▸ ASSIGNMENT
Retype the lines from the one containing "info@mamuyasafaris.com (69, 2373)" through the last line of the entries below, exactly and in full, omitting every image.

▸ DATA FOR THE TASK
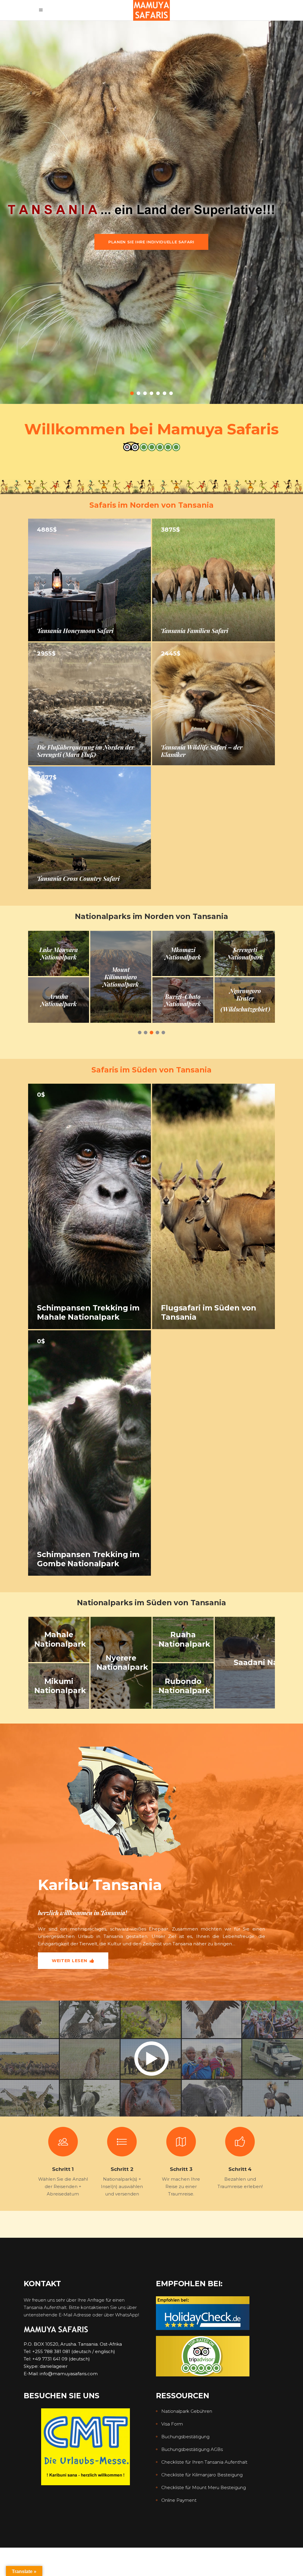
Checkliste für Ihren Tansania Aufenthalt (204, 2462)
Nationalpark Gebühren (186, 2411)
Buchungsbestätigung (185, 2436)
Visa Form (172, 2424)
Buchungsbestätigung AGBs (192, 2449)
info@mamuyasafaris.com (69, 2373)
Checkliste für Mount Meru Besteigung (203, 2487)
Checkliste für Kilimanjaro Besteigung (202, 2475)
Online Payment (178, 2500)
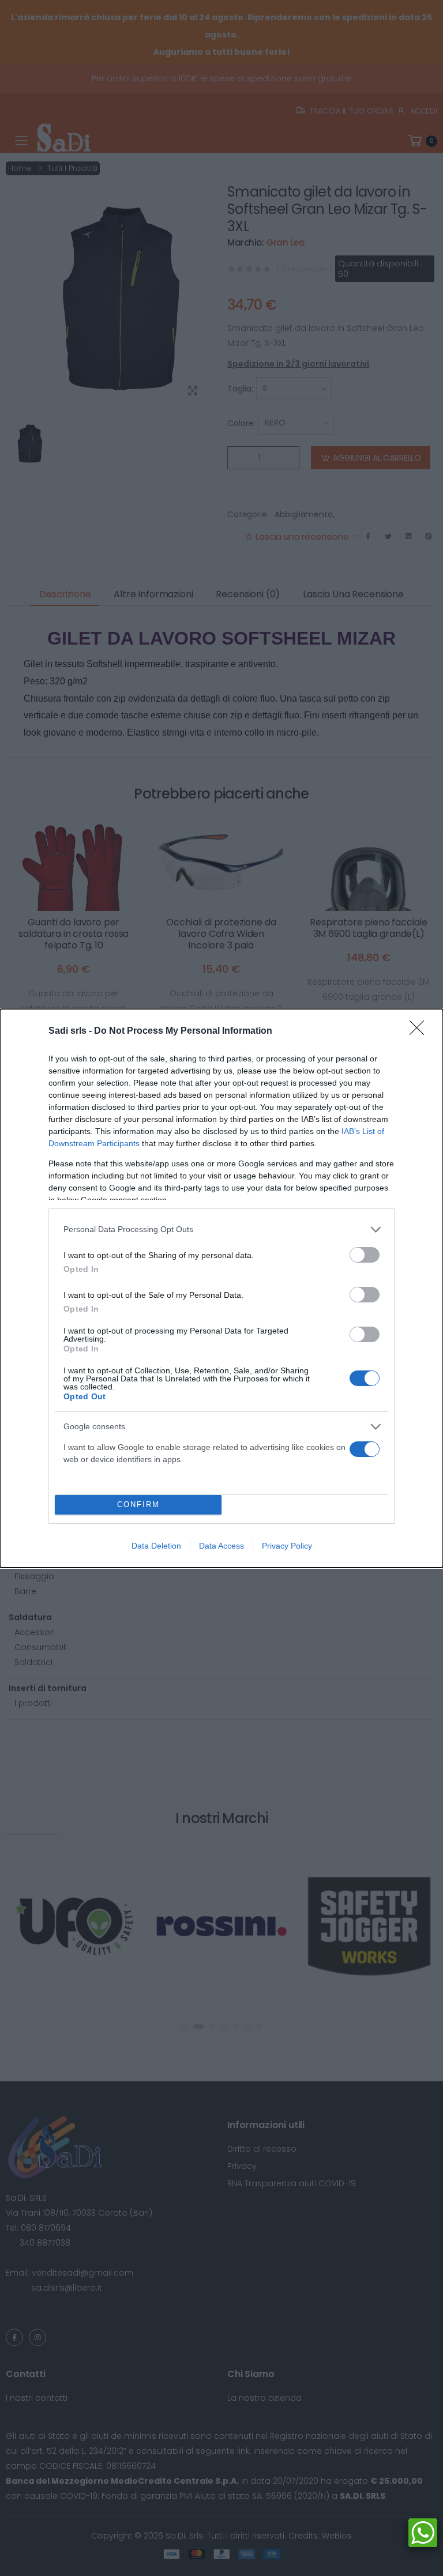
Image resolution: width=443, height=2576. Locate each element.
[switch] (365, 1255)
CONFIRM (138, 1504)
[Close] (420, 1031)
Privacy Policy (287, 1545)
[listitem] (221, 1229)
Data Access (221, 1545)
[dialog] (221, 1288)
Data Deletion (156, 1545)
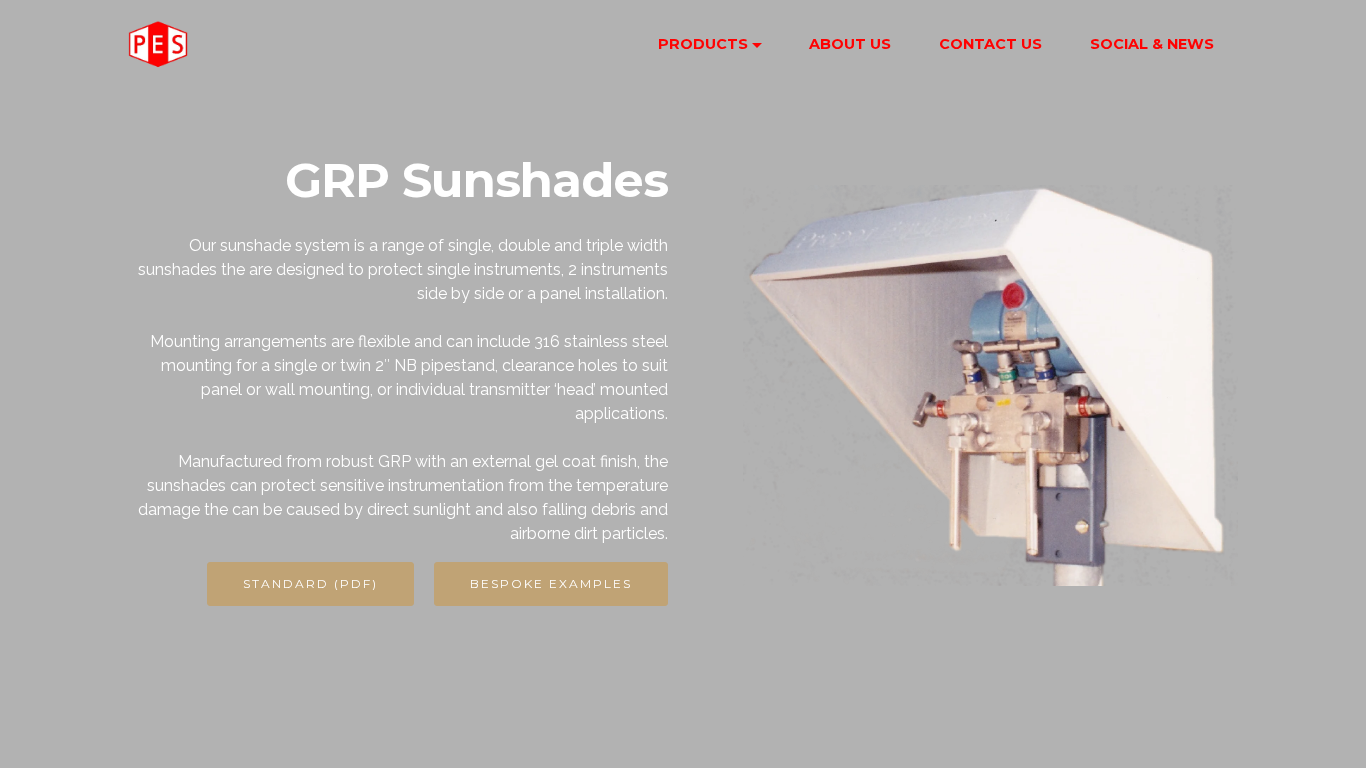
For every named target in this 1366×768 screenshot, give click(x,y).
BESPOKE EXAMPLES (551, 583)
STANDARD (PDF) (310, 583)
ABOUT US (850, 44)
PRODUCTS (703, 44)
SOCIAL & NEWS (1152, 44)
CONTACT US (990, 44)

▸ ANSWER TO THIS TASK
info@mamuyasafaris.com (69, 2373)
Checkliste für Mount Meru Besteigung (203, 2487)
Checkliste für Kilimanjaro Besteigung (202, 2475)
Online Payment (178, 2500)
Image resolution: width=443, height=2576. Locate each element.
[switch] (365, 1255)
CONFIRM (138, 1504)
[Close] (420, 1031)
Privacy Policy (287, 1545)
[listitem] (221, 1229)
Data Access (221, 1545)
[dialog] (221, 1288)
Data Deletion (156, 1545)
For every named target in this 1366×768 screenshot, give click(x,y).
BESPOKE EXAMPLES (551, 583)
STANDARD (PDF) (310, 583)
ABOUT US (850, 44)
PRODUCTS (703, 44)
SOCIAL & NEWS (1152, 44)
CONTACT US (990, 44)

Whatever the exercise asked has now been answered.